Reporter: Akmalal Hamdhi | Editor: Tendi Mahadi
KONTAN.CO.ID – JAKARTA. Dolar Amerika Serikat (USD) masih menjadi pasangan favorit untuk berinvestasi valuta asing, jika memanfaatkan rupiah (IDR). Harga Dolar AS memang cukup volatil, namun masih ramai ditransaksikan di Indonesia.
Research And Development PT Handal Semesta Berjangka Alwy Assegaf mengamati, USD masih menjadi yang paling kuat terhadap IDR di sepanjang tahun 2023 berjalan.

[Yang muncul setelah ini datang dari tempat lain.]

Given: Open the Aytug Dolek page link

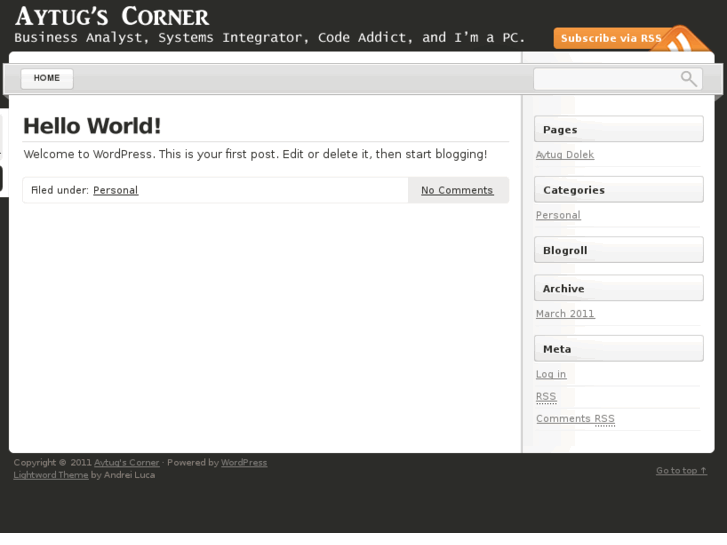Looking at the screenshot, I should (x=565, y=155).
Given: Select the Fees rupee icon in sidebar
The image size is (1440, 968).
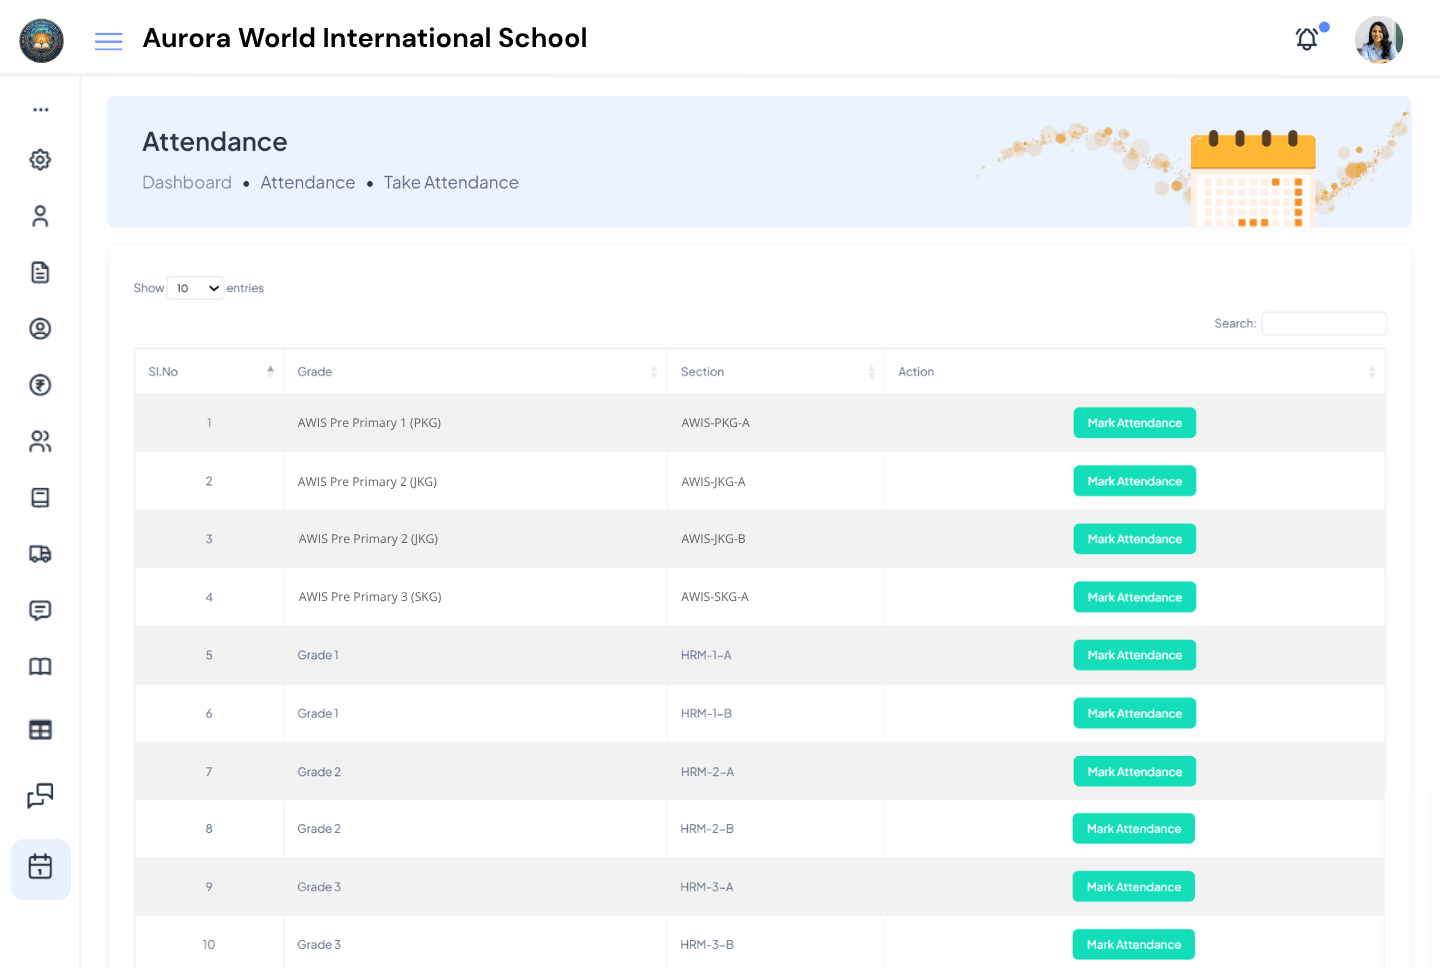Looking at the screenshot, I should 40,385.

Adanya kebijakan super ketat dari The Fed telah mengangkat posisi Dolar AS lebih tinggi, termasuk di hadapan rupiah.
Bank sentral Amerika tersebut telah memulai kebijakan hawkish-nya sejak tahun 2022 sebagai upaya menekan inflasi. Kesenjangan suku bunga itulah yang membuat nilai tukar dolar AS terus menguat sampai tahun 2023 ini.
Mata uang negara Swiss yaitu CHF juga lebih kuat berkat kebijakan suku bunganya yang beralih dari sikap untuk tidak bertindak agresif. Banyak investor berbondong menuju negara dengan imbal hasil tinggi seperti Swiss, sehingga akhirnya menguatkan posisi nilai tukar.
Baca Juga: Penguatan Dolar AS Bebani Harga Minyak Dunia
Bank sentral Swiss sebelumnya menerapkan negative interest rate policy dengan mempertahankan suku bunga minus 0,675%. Namun kondisi inflasi dan era suku bunga tinggi memaksa Bank Swiss untuk mengerek suku bunga hingga 1.75%
“Kebijakan suku bunga membuat outflow terutama mengarah ke negara seperti AS dan Swiss,” jelas Alwi kepada Kontan.co.id, Rabu (6/12).
Pergerakan Valas terhadap Rupiah
Pairing | Desember 2022 | 6 Desember 2023 | YtD (%) |
CHF/IDR | 16.838,46 | 17.702,37 | 5,13 |
EUR/IDR | 16.613,39 | 16.722,78 | 0,65 |
SGD/IDR | 11.608,11 | 11.556,83 | -0,44 |
USD/IDR | 15.573 | 15.494 | -0,50 |
CAD/IDR | 11.505,78 | 11.410,82 | -0,82 |
AUD/IDR | 10.577,93 | 10.191,95 | -3,64 |
JPY/IDR | 118,14 | 105,26 | -10,90 |
Sumber : Bloomberg
Berdasarkan data tersebut dapat terlihat bahwa Swiss Franc (CHF) harganya sudah naik tinggi dari awal tahun. CHF merupakan mata uang yang sejauh ini tetap tangguh di hadapan rupiah.
Sementara itu, dolar AS posisinya saat ini sedikit koreksi. Tetapi hasil tersebut tidak menghapuskan fakta bahwa rupiah tahun ini sempat lama berada di bawah tekanan dolar AS, hingga mendekati level Rp 16.000.
Alwi mengamini bahwa dolar AS sudah banyak mendapat suntikan tenaga berkat dana investasi yang masuk ke negara paman sam tersebut. Kebijakan suku bunga acuan The Fed telah melambungkan imbal hasil obligasi AS capai rekor tertinggi sejak tahun 2007.
Anjloknya nilai tukar Yen (JPY) sendiri dianggap sebagai akibat tertinggalnya Bank of Japan (BoJ) dalam menanggapi tren suku bunga tinggi. Pemerintah Jepang masih kukuh dengan sikap negative interest rate policy.
Baca Juga: Indef Proyeksi Kurs Rupiah Capai Rp 15.000 Per Dolar AS di Tahun 2024
Alwi bilang, saat ini suku bunga acuan Jepang minus 0,1% di saat Bank sentral The Fed berada di kisaran 5,25%-5,5%. Bank Indonesia (BI) juga mengikuti The Fed dan saat ini mempertahankan suku bunga acuan sebesar 6%.
“Bank sentral Jepang bisa dikatakan mengadopsi kebijakan moneter longgar, ketika bank lain sudah melakukan pengetatan. Inilah penyebab mata uang mereka tertinggal,” imbuh Alwy.
Terlepas dari pelemahannya, Alwi menilai, posisi JPY yang sudah anjlok dalam sekaligus menjadi sinyal yang bagus untuk kembali melirik mata uang tersebut. Pasalnya, BoJ berencana untuk meninggalkan kebijakan moneter supra longgar.